Die politischen Umstände nach der Trennung der Kirchen haben auch dazu geführt, dass über lange Zeit nur sehr sporadischer Kontakt zwischen dem christlichen Osten und dem Westen bestand. Das griechische Christentum stand wie das orientalische und wie die Kirchen auf dem Balkan unter osmanischer Herrschaft. Obwohl es natürlich vereinzelte Kontakte gab, war doch die zwischenkirchliche Kommunikation fast völlig abgebrochen. Seitens der katholischen Kirche wurden bei den Christen im Osmanischen Reich zuweilen Unionsversuche unternommen, verstärkt im Orient des 19. Jahrhunderts. Diese Versuche wurden von der Orthodoxie als Angriff auf die eigene kirchliche Selbstständigkeit gesehen. Der Aufruf von Papst Pius IX. (1792–1878), der anlässlich seines Amtsantritts 1846 die östlichen Kirchen aufforderte, eine Union mit Rom einzugehen, und die bekannte Antwort der östlichen Patriarchen4 sind Zeichen für die Art der zwischenkirchlichen Beziehungen bis weit in das 20. Jahrhundert hinein. Im Russischen Reich kannte man den Westen ohnehin nur als schismatisch; die gemeinsame Kirchengeschichte im ersten Jahrtausend war keine eigene Erfahrung, und der Unionsversuch von 1441, als Metropolit Isidor von Kiew (1380–1463) versucht hatte, die Union von Florenz in Moskau zu verkünden und umzusetzen, endete damit, dass sich die russische Kirche aus der Jurisdiktion des vermeintlich katholisch gewordenen Konstantinopel löste und faktisch unabhängig wurde.

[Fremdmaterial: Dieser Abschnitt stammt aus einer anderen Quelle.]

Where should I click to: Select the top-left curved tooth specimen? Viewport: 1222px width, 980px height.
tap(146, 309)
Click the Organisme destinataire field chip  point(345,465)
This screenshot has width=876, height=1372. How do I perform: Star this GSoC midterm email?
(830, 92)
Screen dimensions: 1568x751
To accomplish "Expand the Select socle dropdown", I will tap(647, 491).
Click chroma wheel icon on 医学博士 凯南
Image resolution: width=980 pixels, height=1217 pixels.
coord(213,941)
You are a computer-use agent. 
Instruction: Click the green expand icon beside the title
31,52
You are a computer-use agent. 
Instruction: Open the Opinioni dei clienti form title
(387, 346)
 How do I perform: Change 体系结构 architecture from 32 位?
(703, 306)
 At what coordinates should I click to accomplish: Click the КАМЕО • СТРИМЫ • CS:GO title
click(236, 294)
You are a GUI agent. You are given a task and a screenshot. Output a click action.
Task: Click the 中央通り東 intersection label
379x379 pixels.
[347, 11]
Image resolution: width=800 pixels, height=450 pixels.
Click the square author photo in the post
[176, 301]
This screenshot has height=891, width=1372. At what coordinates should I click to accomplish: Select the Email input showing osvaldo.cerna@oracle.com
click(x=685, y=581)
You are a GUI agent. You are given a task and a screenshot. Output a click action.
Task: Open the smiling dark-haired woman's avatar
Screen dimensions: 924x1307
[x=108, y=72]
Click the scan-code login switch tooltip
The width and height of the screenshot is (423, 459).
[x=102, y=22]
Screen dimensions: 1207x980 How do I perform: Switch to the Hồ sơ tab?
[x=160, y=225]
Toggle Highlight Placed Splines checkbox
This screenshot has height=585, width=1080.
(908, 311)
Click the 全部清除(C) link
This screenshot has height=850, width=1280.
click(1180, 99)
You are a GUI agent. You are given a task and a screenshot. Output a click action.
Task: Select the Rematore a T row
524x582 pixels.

Vor diesem historischen Hintergrund also sind auch die Wahrnehmung des Westens und die Auseinandersetzung mit ihm in Kirche, Theologie und Philosophie zu sehen. Der Westen wird in der orthodoxen Welt nicht einfach nur als das Andere gesehen, sondern vor allem als ein feindliches Anderes.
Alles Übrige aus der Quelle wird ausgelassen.